Côte d’Ivoire / Un pro-Soro rappelle à Ouattara les dernier gestes à poser pour guérir la Côte d’Ivoire
Après avoir renoncé à briguer un troisième mandat, Alassane Ouattara doit poser un dernier acte pour rassurer les Ivoiriens. Pour Mamadou Traoré, un proche de Guillaume Soro, le chef de l’Etat ivoirien organiser des élections transparentes et crédibles, former une commission électorale indépendante équilibrée, arrêter les poursuites contre certains candidats déclarés. Ci-dessous, les propositions de Mamadou Traoré
Le Président Alassane Ouattara vient de parler.
Il vient de mettre fin aux spéculations sur sa candidature en Octobre 2020.
Il vient de rentrer dans l'histoire, par l'une de ses grandes portes, en renonçant à briguer un troisième mandat malgré la volonté de ses suiveurs.
Il vient de donner une chance de réalisation à l'un de mes rêves pour la Côte d'Ivoire.
Celui de faire une passation de charges entre un Président entrant et un Président sortant.
Bref,il vient de poser un acte historique et un acte d'apaisement.
La peur des ivoiriens face aux échéances d'Octobre 2020 va baisser d'un cran.
Je voudrais sincèrement le féliciter pour cet acte qu'il vient de poser.
Il a posé un acte important dans le cadre de l'avenir de la Côte d'Ivoire.
Il lui reste à poser un acte non moins important.

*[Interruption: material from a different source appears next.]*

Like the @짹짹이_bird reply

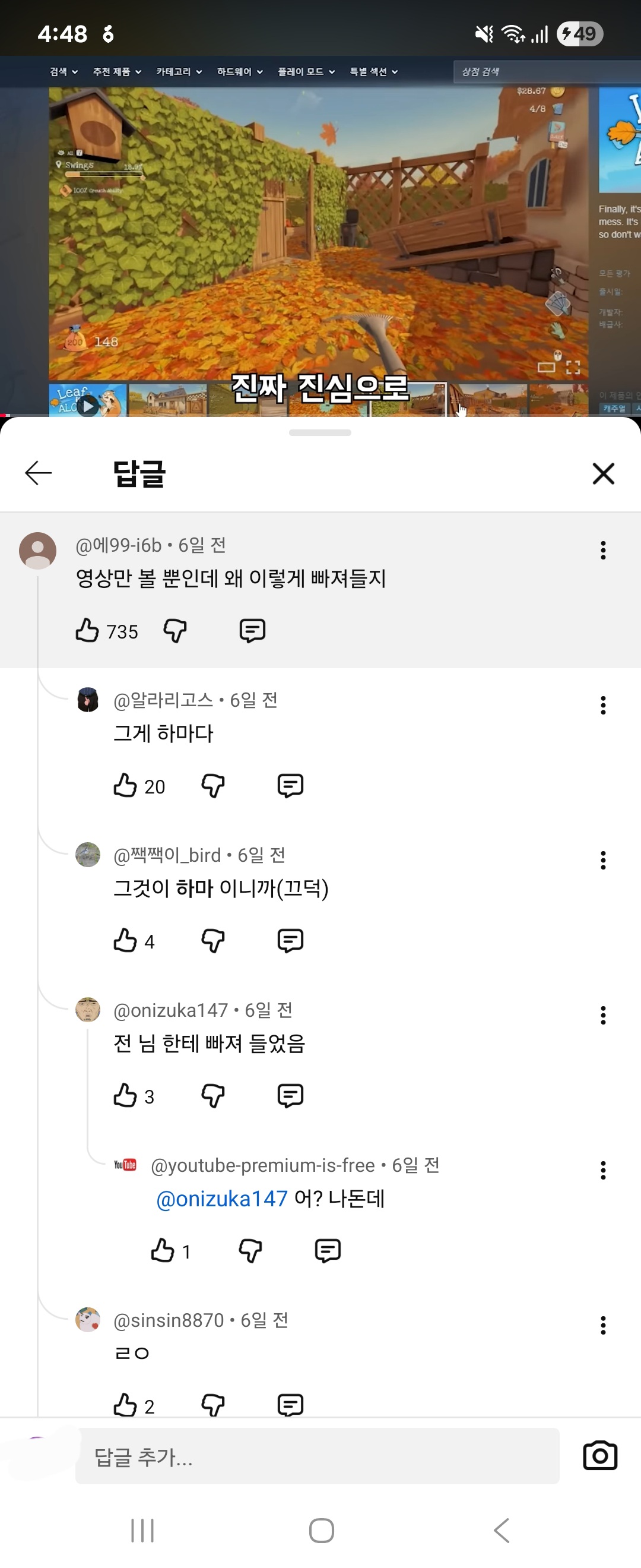pyautogui.click(x=125, y=940)
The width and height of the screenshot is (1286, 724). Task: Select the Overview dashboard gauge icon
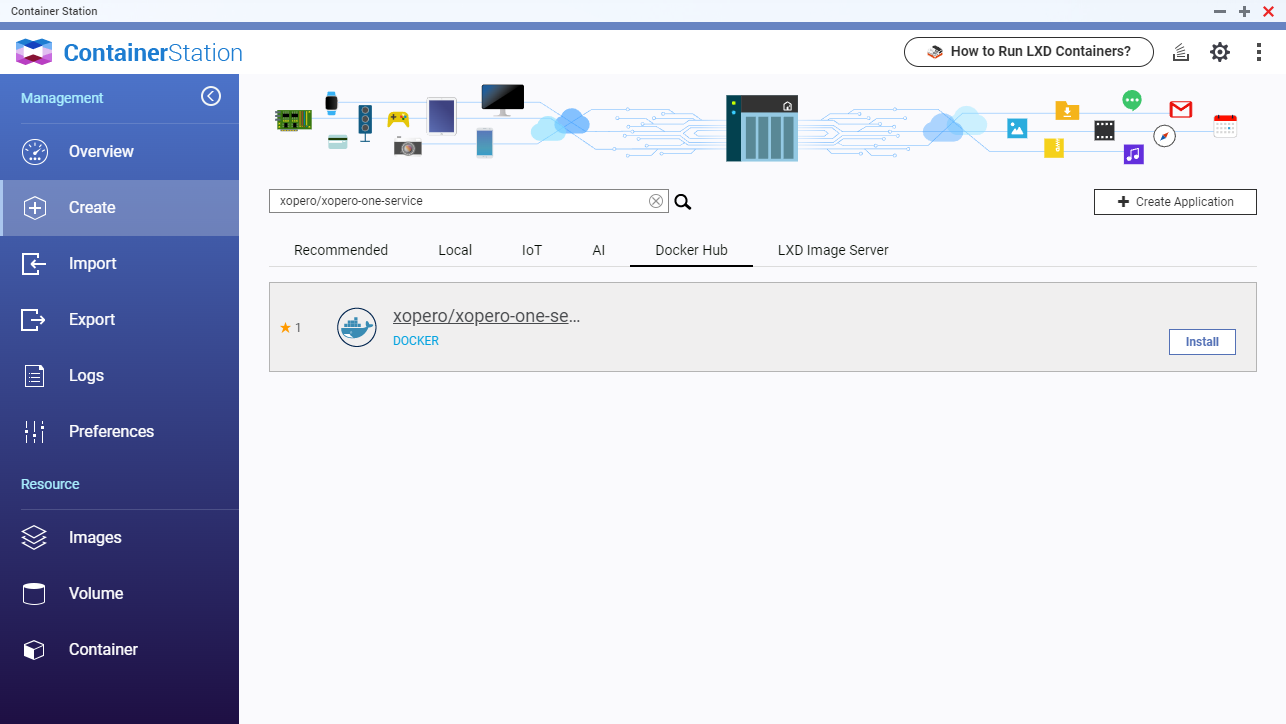34,151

Celui d'organiser des élections ouvertes, transparentes et crédibles.
C'est à la suite de telles élections que son vœu d'organiser une passation de charges entre lui et son successeur pourrait être une réalité.
Et les conditions d'organisation de telles élections imposent au Chef de l'État de mettre en place une CEI équilibrée et digne de confiance.
Les conditions d'organisation de telles élections lui imposent également de mettre fin à sa volonté d'empêcher Guillaume Soro, un candidat de poids, d'être candidat.
Parce que tous les ivoiriens savent que cette accusation de coup d'État portée contre Guillaume Soro est une tentative bien connue des dictatures africaines de l'écarter de la compétition électorale présidentielle.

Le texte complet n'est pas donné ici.